• [Records supplied]
- - -

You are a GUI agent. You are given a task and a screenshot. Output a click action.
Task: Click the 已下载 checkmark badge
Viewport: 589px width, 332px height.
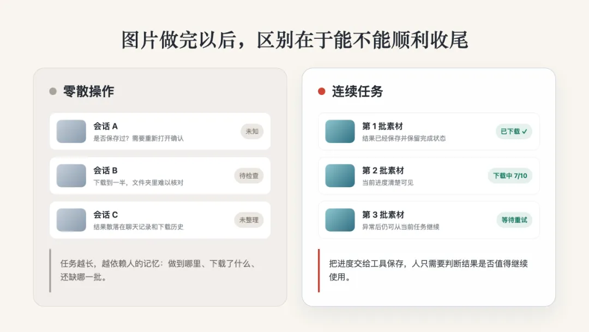[x=514, y=131]
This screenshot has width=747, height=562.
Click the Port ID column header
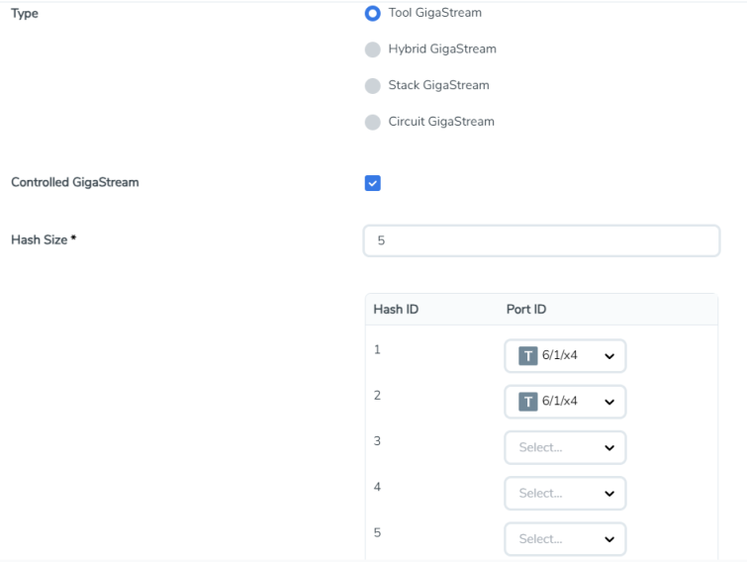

- - -

• [Task directions] Reproduce every line of the entries above word for word, leaving out the pictures.

• [Exercise result]
You are a GUI agent. You are given a task and a screenshot. Output a click action.
Task: Click the 已下载 checkmark badge
Viewport: 589px width, 332px height.
[x=514, y=131]
This screenshot has width=747, height=562.
Click the Port ID column header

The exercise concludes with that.